Three judge bench overruled the earlier judgment of a two-judge bench in Krishna Veni Nagam v. Harish Nagam, which had led the practice of Supreme Court referring the parties to participate in the matrimonial dispute cases through video conferencing, when the parties approached the Court for transfer of their matters. The three judge bench has held that “the statement of law made in Krishna Veni Nagam if either of the parties gives consent, the case can be transferred, is absolutely unacceptable”. This judgment has however been overruled prospectively and shall not affect the judgments passed following the two judge bench judgment.
The three judge bench in Santhini v. Vijaya Venketesh – Transfer Petition (Civil) No. 1278 of 2016 and Santhini v. Vijaya Venketesh – Transfer Petition (Civil) No. 422 of 2017 has held:
i. In view of the scheme of the 1984 Act and in particular Section 11, the hearing of matrimonial disputes may have to be conducted in camera.
ii. After the settlement fails and when a joint application is filed or both the parties file their respective consent memorandum for hearing of the case through videoconferencing before the concerned Family Court, it may exercise the discretion to allow the said prayer.
iii. After the settlement fails, if the Family Court feels it appropriate having regard to the facts and circumstances of the case that videoconferencing will sub-serve the cause of justice, it may so direct.
iv. In a transfer petition, video conferencing cannot be directed.
v. Our directions shall apply prospectively.
vi. The decision in Krishna Veni Nagam (supra) is overruled to the aforesaid extent.
The three-judge bench was assisted by senior advocate Ajit Kumar Sinha.
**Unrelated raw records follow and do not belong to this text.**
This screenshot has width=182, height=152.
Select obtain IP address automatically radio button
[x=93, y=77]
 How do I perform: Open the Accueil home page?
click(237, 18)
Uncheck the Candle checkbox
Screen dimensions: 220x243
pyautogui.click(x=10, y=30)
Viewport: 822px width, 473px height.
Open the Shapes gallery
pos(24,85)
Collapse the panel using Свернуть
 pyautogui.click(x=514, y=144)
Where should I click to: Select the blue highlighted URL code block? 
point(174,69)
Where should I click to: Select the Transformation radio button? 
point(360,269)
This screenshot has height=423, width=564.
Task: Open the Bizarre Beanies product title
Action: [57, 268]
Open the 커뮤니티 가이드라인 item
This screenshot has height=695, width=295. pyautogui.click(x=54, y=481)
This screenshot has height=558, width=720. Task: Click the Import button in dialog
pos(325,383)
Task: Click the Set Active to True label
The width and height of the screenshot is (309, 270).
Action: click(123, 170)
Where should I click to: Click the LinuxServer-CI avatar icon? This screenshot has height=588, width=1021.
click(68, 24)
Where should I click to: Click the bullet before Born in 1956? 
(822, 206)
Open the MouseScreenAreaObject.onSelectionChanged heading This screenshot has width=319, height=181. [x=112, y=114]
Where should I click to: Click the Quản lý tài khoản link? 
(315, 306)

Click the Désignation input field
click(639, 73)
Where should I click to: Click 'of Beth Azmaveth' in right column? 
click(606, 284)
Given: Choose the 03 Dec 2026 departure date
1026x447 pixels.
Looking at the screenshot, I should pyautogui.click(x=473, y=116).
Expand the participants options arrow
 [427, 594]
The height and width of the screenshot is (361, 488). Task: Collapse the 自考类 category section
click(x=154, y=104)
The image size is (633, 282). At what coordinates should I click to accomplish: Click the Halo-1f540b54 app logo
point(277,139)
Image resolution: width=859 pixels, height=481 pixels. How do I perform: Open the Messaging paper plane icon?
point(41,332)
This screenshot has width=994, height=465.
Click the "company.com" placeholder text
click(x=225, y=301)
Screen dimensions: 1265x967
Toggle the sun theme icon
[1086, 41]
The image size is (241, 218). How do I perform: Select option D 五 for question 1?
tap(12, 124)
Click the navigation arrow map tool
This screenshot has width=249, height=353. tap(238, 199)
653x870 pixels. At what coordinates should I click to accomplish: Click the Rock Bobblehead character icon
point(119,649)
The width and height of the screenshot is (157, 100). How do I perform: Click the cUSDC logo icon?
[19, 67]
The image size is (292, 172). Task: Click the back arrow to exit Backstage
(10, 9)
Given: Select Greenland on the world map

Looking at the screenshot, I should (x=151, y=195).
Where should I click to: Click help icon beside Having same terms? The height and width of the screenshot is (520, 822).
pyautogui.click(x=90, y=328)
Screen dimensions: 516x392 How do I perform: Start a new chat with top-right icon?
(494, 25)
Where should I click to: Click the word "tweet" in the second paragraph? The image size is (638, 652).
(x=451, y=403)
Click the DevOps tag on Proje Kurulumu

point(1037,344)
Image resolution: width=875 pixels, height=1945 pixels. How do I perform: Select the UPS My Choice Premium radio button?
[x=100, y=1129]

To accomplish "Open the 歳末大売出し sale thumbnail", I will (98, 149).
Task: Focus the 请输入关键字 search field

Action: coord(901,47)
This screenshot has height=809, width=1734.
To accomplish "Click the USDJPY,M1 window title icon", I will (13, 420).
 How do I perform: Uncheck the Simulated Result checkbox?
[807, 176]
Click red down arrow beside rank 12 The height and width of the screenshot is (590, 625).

A two-Judge Bench of the Supreme Court had in a transfer petition seeking transfer of a matrimonial dispute case under Section 13 of the Hindu Marriage Act, 1955 IInd Presiding Judge, Family Court, Jabalpur, Madhya Pradesh to the Family Court, Hyderabad, Andhra Pradesh, in Krishna Veni Nagam v. Harish Nagam, ordered:
18. We, therefore, direct that in matrimonial or custody matters or in proceedings between parties to a marriage or arising out of disputes between parties to a marriage, wherever the defendants/respondents are located outside the jurisdiction of the court, the court where proceedings are instituted, may examine whether it is in the interest of justice to incorporate any safeguards for ensuring that summoning of defendant/respondent does not result in denial of justice. Order incorporating such safeguards may be sent along with the summons. The safeguards can be:-
i) Availability of video conferencing facility.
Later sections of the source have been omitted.